A notable feature of collagen-like proteins is that the number of residues that comprise the collagen-stalk region in the primary sequence translates proportionally to the axial dimension of the folded, trimeric entity simply due to the extended nature of the collagen fold (34). To that end, we searched the GCA_027945115.1 genome for the ‘local’ orthologue of BclA (uniprot: Q81JD7) and compared its primary sequence to L-BclA (Supporting Figure 9e).
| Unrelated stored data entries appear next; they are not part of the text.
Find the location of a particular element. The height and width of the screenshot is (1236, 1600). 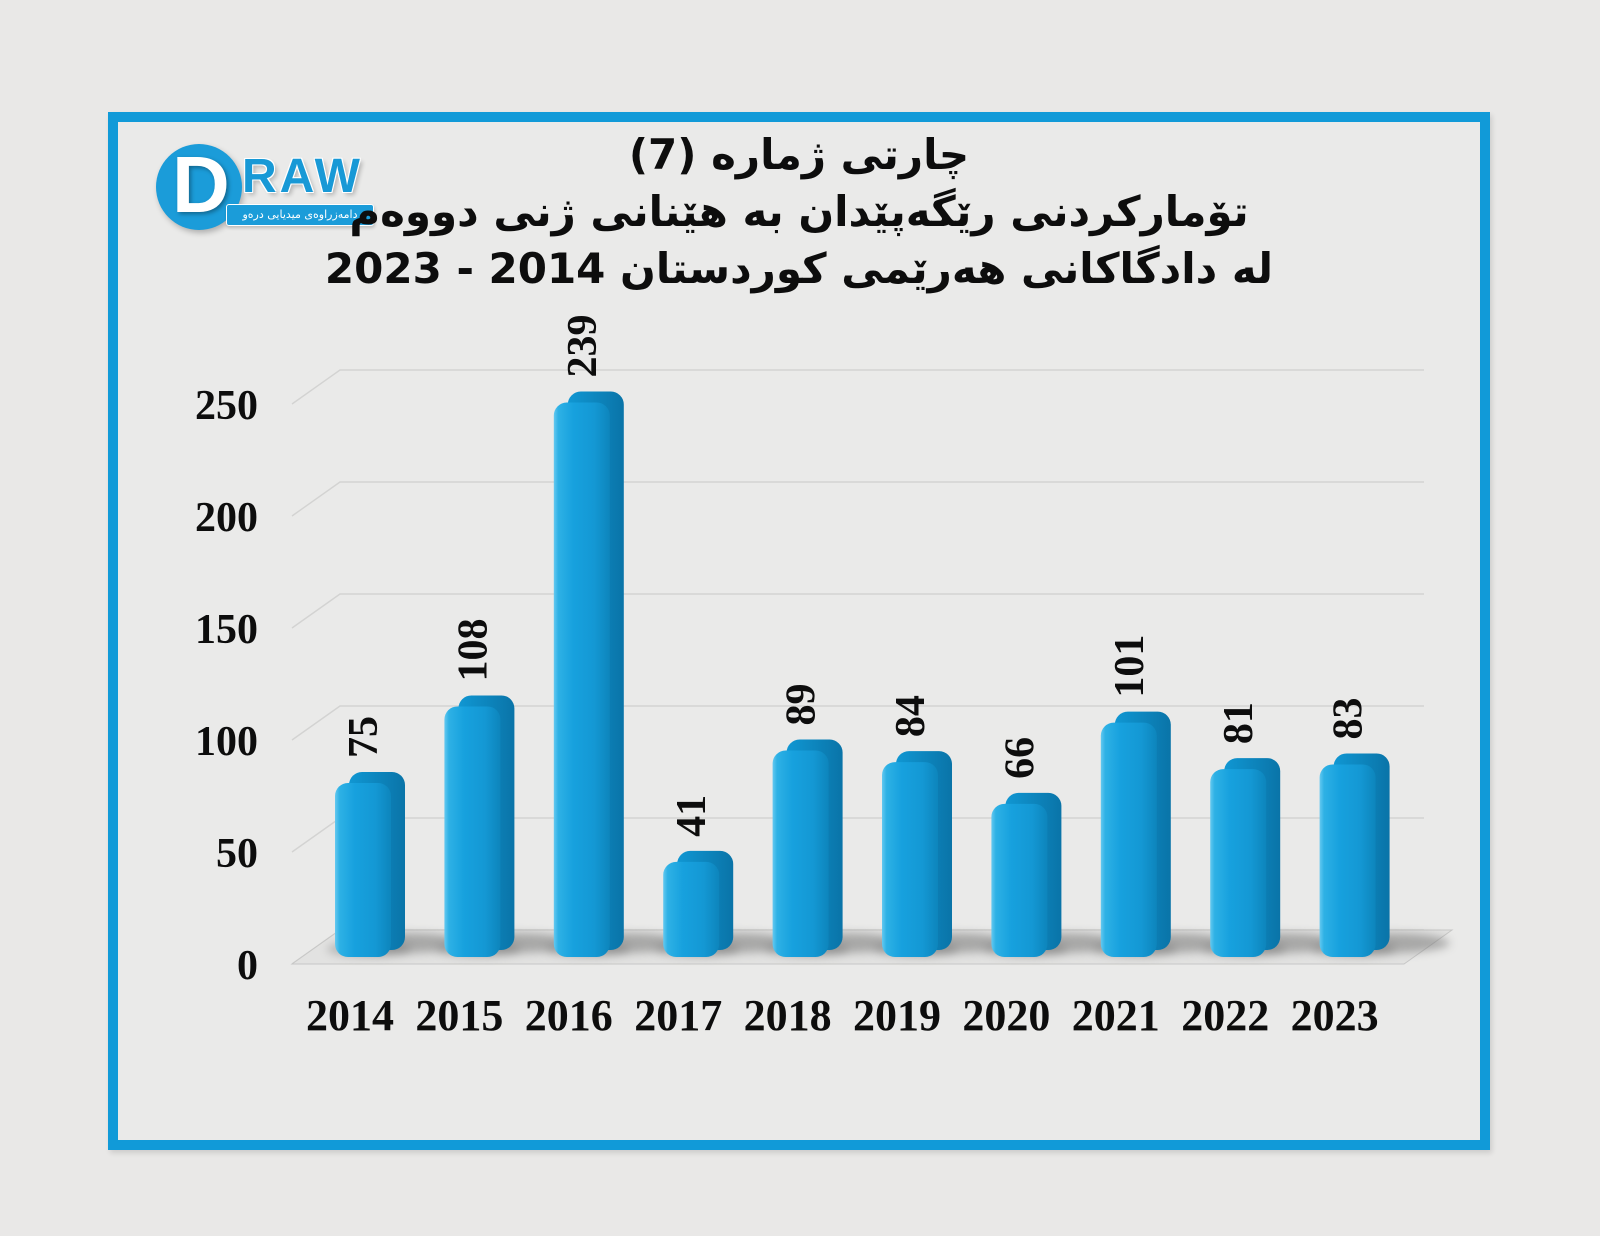

bar-value-label: 239 is located at coordinates (583, 346).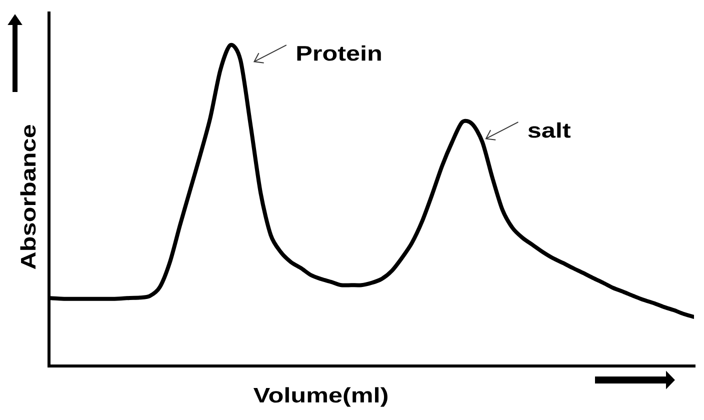  I want to click on x-axis-title: Volume(ml), so click(321, 397).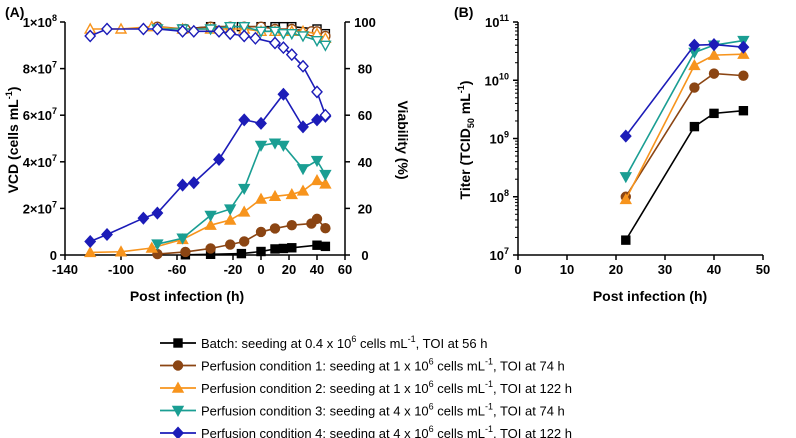  I want to click on panel-a-x-tick-label: 40, so click(317, 270).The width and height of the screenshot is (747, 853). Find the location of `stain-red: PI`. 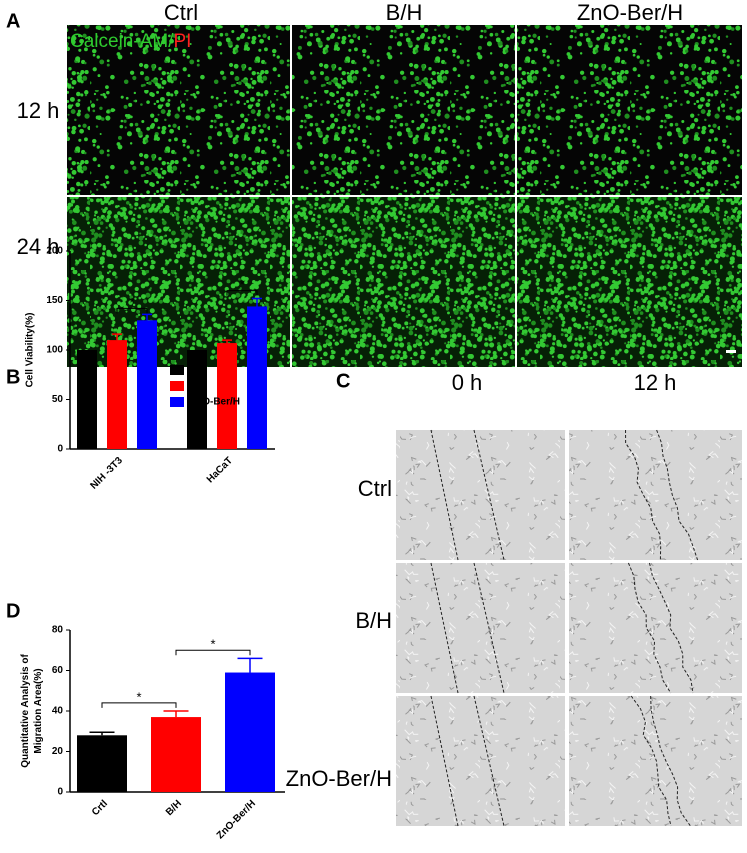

BclANVH 0075-95 (WCA20088.1) has a collagen-like region of 125 residues, whereas the corresponding domain of L-BclA spans 173 residues. Based on the calibration discussed in Supporting Figure 9a, this translates into a predicted fully extended length of a folded trimeric entity of 39 nm and 52 nm for BclA and L-BclA, respectively. These predictions are in agreement with experimental measurements (average height of the hairy nap: ~36nm and average length of L-ENA ruffle: ~50nm) from nsTEM micrographs (Supporting Figure 9f). To further understand the topology of the L-ENA/L-BclA complex, we performed a single round of 2D classification based on particles that were manually picked from the cryoEM dataset that was collected on ex vivo isolated ENA fibers, focusing on L-ENA termini that were decorated with ruffles (Supporting Figure 9g). This class average shows that the ruffle docks into the lumen of the Ena3A ring at the apex of the L-ENA fiber, i.e. mimicking the inter-ring docking mechanism that exists along the body of the fiber. We therefore compared the Ntc of Ena3A to the N-terminus of L-BclA (Supporting Figure 9d). Although no particular sequence homology could be detected, both sequences contain a double cysteine motif at positions 8 and 13, respectively. As cysteine 8 mediates coupling of the Ena3A Ntc to the ring lumen, we speculate that the L-BclA C13C14 motif could be involved in a similar coupling mechanism.